In response to that story, one reader wrote “disgusting”, while another replied to the post’s caption of “everyone will be excited for Eid” by saying: “Not everybody”.

The next story I wrote was about the Eid prayers they held in the park.

One person responded: “Why should this be held outside, should stay in your mosques and keep it inside, I don’t want to see it out in the open.”

I was shocked. How could people be filled with so much bitterness that they would unprovokedly say such awful things?

Pictures of Muslims celebrating Eid were filled with joy – but not everyone reacted kindly
Pictures of Muslims celebrating Eid were filled with joy – but not everyone reacted kindly

These groups are being hated for simply existing.

But it didn’t stop there, as I continued to look at other stories I had written.

One was about a lovely man who runs a charity to help ethnically diverse youths make it into the entertainment industry.

He had dedicated himself to putting on a free Kent-wide festival to showcase the rap and R&B music they had been creating.

The main image used with the article was of three young black musicians.

“I saw the photo and thought it was a story about migrants,” said one user, adding: “I suppose, at least it will show the issue we have with knife crime.”

“I predict 850 stabbings,” said another.

A story about the return of a Caribbean festival in Medway attracted similar comments.

One man wrote: “Keep it away from Kent, although it’s turning into London more with each year passing, this c**p will soon be the norm.”

Another user responded: “Do we get stabbed and mugged as well, like Notting Hill?”

Nine other people seemed to agree with this comment about a charity music festival supporting ethnically diverse youths
Nine other people seemed to agree with this comment about a charity music festival supporting ethnically diverse youths

And there are so many more hateful comments like these across my stories and in my email inbox.

Worse still, some of these people think they’re the victims.

One of my articles was on councillors from various political parties encouraging people of different backgrounds to become involved in local government.

“There is no group more discriminated against these days than white men,” said another.

It seemed so ridiculous that I laughed, but it highlights a genuine and concerning issue.

Platforms that provide a space to comment offer the opportunity to compliment, criticise and debate stories.

But when vile remarks such as those I’ve mentioned are made, where do we draw the line between free speech and words that are just hateful?

We’re told everyone has the right to an opinion, but that’s not a justification for having a clear prejudice against certain groups, and furthermore, vocalising it.

It seems this is a growing problem too.

One of the emails I received after writing about growing up as a second-generation immigrant
One of the emails I received after writing about growing up as a second-generation immigrant

According to the UN, “70% or more of those targeted by hate speech on social media are minorities”.

“Allowing and tolerating this incitement to hatred and expression or advocacy of hatred against people of marginalised groups” through online platforms “ encourages the perpetrators”, the organisation argues.

In 2021 KentOnline shone a light on those who had laughed on Faceook at the deaths of 27 people crossing the Channel in a small boat.
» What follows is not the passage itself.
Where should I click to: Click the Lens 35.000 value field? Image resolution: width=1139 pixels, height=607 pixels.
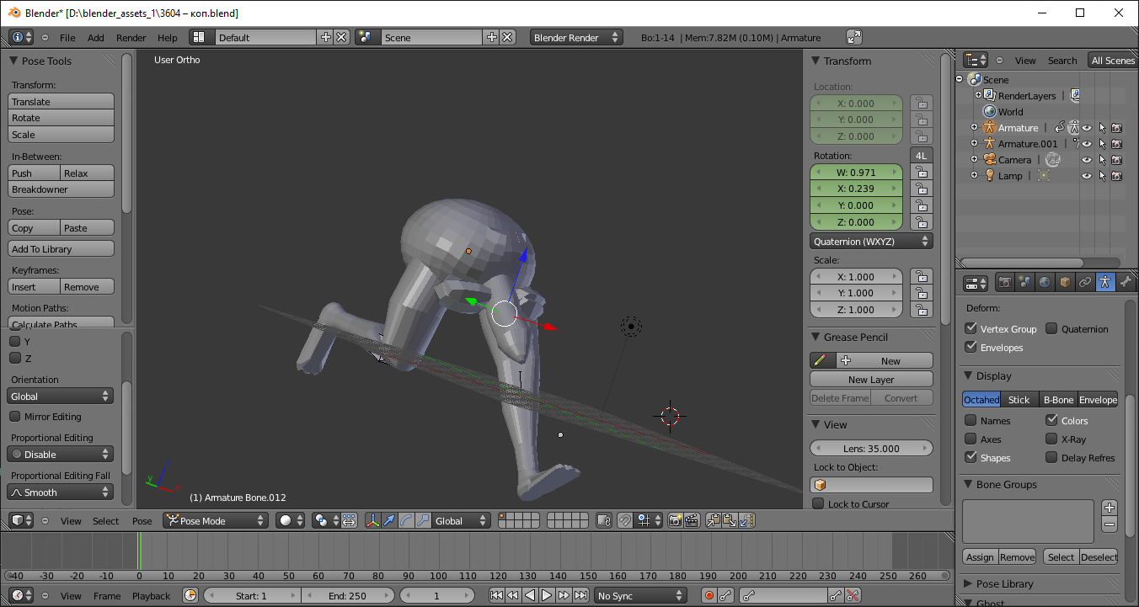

And today I respond to those making odious comments about my stories and the wonderful people in them by writing this article.

Maybe it will raise awareness of what marginalised groups go through on a daily basis.

Maybe it will offer online trolls a chance for self-reflection and hopefully even redemption.

And maybe some people just won’t care.

But if there is one thing I do know, it’s that I won’t be laughing at these comments anymore.